O presidente-executivo da entidade calçadista, Heitor Klein, aponta para uma perda de competitividade em um momento turbulento para o setor, de queda no consumo interno de calçados. Segundo ele, a nova alíquota sinaliza um retrocesso no processo de desoneração à atividade industrial. “A indústria está pagando a conta do descontrole dos gastos públicos realizados nos últimos anos”, ressalta. Para o dirigente, a medida pode ser um “tipo no pé” do Governo Federal, pois prejudica a competitividade justamente de quem poderia contribuir para o alcance das metas orçamentárias.

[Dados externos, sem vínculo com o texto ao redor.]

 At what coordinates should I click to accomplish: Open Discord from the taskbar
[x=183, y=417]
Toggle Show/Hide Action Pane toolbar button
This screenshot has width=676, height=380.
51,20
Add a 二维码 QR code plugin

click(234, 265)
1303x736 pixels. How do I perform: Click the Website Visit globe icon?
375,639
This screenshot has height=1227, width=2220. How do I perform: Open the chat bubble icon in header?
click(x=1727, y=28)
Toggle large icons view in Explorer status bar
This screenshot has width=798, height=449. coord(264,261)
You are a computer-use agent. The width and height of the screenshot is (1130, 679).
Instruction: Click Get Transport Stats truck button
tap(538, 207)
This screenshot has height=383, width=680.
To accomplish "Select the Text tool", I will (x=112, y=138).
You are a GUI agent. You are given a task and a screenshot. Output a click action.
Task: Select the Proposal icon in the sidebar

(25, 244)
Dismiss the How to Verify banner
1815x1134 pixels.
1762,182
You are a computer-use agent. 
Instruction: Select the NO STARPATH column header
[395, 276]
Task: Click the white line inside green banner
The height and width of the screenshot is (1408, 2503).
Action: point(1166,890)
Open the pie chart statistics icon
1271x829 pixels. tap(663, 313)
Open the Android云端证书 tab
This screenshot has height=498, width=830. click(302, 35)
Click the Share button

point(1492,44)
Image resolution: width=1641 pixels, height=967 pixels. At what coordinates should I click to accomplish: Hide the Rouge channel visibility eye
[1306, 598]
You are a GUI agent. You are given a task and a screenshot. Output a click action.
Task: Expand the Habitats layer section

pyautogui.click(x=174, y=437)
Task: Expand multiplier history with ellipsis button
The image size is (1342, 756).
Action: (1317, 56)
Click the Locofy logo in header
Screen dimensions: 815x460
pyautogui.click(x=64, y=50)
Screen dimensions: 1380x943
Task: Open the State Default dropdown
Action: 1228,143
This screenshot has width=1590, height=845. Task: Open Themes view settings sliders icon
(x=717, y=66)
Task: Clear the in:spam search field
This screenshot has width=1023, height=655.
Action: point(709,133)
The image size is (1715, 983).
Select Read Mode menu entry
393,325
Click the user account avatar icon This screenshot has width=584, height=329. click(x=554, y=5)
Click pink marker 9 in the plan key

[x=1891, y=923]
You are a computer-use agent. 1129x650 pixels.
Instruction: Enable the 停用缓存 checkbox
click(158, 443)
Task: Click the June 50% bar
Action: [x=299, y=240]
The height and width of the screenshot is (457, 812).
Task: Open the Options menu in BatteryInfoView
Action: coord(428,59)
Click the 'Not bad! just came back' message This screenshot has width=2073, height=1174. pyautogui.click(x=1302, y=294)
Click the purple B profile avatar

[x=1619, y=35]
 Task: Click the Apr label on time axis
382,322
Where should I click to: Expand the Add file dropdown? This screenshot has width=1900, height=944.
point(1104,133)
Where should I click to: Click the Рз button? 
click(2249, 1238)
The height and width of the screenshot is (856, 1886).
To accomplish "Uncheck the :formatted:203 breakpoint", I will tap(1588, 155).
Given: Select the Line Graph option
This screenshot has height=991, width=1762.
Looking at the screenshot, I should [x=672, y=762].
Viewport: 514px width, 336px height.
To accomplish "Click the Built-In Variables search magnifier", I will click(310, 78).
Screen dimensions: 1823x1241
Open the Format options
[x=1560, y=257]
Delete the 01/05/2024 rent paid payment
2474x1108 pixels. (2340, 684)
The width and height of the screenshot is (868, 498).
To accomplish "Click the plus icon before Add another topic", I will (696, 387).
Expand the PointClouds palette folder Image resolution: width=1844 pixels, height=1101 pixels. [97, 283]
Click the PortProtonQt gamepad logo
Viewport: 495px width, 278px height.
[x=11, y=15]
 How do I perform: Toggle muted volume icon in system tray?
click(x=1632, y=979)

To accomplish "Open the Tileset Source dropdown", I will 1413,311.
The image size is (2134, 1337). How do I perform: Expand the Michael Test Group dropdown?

Klein avalia que o aumento do custo para as empresas deve afetar o nível de empregos no setor, em queda desde o ano passado, quando foram fechados quase 19 mil postos de trabalho. “Infelizmente, a medida arrecadatória do Governo Federal deve influenciar negativamente na geração de postos de trabalho”, lamenta.
A Abicalçados, em conjunto com a Confederação Nacional das Indústrias (CNI), garante que vai buscar a reversão da medida. “É preciso sensibilizar o Governo Federal quanto o impacto da medida que está longe de ser uma brincadeira, como adjetivado pelo ministro Joaquim Levy”, conclui.